Truck Drivers are very much in demand. Jobs are available in all areas of the country. The types of jobs available vary. Jobs are available for tractor/trailer drivers. These jobs are usually regional or national. Regional drivers usually serve a very limited area. They may operate withn a rradius of 200 miles or so. Longhaul drivers serve the entire country plus Canada and Mexico. Straight truck or Box truck drivers can also serve the entire country. The trucks vary in size depending upon their purpose. These jobs include working for professional moving companies, delivery companies, etc.
Professional truck drivers operate trucks with a capacity of more than three tons to transport and deliver freight or vehicles. This would include tractor/trailer drivers and box truck drivers picking up and delivering freight to warehouses, stores or other locations. This would also include auto transport companies which transport new vehicles for shipment to dealers. It would also include vehicles owned by those wishing to have their vehicles shipped to other locations. Tow truck drivers typically transport disabled vehicles on behalf of their owners.
Truck drivers must know how to do more than drive the truck and tractor. They must have specialized knowledge and skills in order to succeed and be successful in the trucking industry. The following list covers many of the additional things drivers will need to know.
Rules and Regulations
Truck drivers must know various state and federal rules and regulations. They should adhere to all Department of Transportation (D.O.T.) requirements. Also, drivers must know the rules of the company they work for and be familiar with company procedures involving delays, accidents or any other problems on the road.
Truck drivers must know how to operate the equipment on their trucks to safely and securely load, unload or otherwise disperse the cargo. Failure to do this can result in freight shifting during transport. It can also result in damage to the freight and possibly the trailer.
Loading and Unloading
Truck drivers may have to assist in loading or unloading their trucks. However, tractor/trailer typically don’t have to assist in loading or unloading their trailers. These drivers often have no-touch freight which means they only have to pull up to the dock and warehouse workers will unload the freight and give them a signed bill of lading.
Bill of Lading
The bill of lading is the receipt for the delivery of the freight. It confirms that all freight listed was delivered and also notes if any of the freight arrived in good condition. Failure to do this can result in the company not be able to receive payment in a timely manner. It can also delay your payment for the load if the company withholds your salary. If payment is required upon delivery, the driver must also collect the payment.

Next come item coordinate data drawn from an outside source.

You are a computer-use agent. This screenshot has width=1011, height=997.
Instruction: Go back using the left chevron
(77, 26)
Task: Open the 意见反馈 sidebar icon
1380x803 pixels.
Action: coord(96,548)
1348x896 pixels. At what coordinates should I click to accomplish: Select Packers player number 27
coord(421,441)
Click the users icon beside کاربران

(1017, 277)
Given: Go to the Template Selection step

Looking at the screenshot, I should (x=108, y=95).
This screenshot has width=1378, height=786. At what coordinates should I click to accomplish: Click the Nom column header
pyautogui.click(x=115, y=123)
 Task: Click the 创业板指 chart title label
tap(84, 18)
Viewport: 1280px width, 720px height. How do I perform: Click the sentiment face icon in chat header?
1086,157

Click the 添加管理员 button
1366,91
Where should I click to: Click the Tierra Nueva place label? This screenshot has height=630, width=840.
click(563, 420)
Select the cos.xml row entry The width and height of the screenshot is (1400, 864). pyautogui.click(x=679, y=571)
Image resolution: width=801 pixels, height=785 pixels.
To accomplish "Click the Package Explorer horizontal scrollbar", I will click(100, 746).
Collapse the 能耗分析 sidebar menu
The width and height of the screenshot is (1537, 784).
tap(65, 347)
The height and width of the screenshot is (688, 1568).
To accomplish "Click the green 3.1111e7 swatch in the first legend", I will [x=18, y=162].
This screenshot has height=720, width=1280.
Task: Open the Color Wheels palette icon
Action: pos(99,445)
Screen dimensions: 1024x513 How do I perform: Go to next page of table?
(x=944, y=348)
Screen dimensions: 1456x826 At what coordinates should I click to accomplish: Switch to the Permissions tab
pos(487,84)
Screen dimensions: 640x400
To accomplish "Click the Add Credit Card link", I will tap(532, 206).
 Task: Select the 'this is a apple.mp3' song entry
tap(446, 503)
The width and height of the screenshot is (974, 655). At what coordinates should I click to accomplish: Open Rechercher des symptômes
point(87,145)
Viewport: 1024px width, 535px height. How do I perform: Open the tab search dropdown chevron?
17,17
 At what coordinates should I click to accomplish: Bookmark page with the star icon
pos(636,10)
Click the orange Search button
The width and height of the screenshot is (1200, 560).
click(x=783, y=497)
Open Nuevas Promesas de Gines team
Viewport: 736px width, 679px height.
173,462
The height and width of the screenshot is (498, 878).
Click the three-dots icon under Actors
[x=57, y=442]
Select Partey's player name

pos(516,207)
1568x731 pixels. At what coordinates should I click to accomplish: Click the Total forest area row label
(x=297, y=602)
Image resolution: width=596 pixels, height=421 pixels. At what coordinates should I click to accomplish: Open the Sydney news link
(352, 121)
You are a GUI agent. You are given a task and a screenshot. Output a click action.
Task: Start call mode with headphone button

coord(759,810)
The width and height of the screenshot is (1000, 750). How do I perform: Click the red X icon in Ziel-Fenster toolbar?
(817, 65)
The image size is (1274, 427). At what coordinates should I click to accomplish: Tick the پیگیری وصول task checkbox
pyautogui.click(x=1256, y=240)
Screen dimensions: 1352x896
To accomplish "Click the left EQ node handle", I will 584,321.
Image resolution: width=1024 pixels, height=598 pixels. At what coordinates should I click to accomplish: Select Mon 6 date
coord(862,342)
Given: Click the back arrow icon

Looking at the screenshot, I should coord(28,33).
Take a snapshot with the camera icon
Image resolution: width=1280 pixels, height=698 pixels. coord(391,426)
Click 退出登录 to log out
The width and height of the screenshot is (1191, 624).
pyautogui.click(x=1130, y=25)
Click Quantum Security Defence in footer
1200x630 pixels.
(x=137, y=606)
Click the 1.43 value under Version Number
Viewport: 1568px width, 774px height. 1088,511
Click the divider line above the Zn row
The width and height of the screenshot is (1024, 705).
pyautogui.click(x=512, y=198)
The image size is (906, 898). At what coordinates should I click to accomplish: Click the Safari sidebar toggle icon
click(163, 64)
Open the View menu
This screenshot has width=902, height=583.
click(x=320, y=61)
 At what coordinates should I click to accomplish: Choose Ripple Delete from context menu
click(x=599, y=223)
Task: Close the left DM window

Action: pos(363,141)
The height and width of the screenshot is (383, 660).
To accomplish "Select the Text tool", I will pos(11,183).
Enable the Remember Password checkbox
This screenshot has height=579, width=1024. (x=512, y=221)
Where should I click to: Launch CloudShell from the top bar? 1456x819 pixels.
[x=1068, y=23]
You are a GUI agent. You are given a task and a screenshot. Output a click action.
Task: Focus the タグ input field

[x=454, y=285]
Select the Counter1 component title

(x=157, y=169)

Truck drivers should have a good truck GPS unit or map so they can easily locate their destinations. Otherwise, they could lose valuable time and waste fuel.
Truck drivers must maintain regular contact with their dispatcher. Many drivers receive their instructions through Quailcomm or some other communication system.
Truck drivers must keep good records. This means having proper documentation for all of the paperwork and communications involved in each delivery that you do. This includes log book records, receipts, pay checks, traffic tickets, and fines among other. You will need receipts if you pay tolls or other company charges with your own funds so you can be reimbursed by the company. Also, keep records of all of your pay stubs to keep track of your earnings and to make sure that you have been paid for all loads you transported.
Truck drivers bear a lot of responsibility. This includes safety on the road, keeping schedules and a host of other things. Many drivers enjoy driving and make it their career. Others decide it is not for them and move on. You must decide what is best for yourself and your family.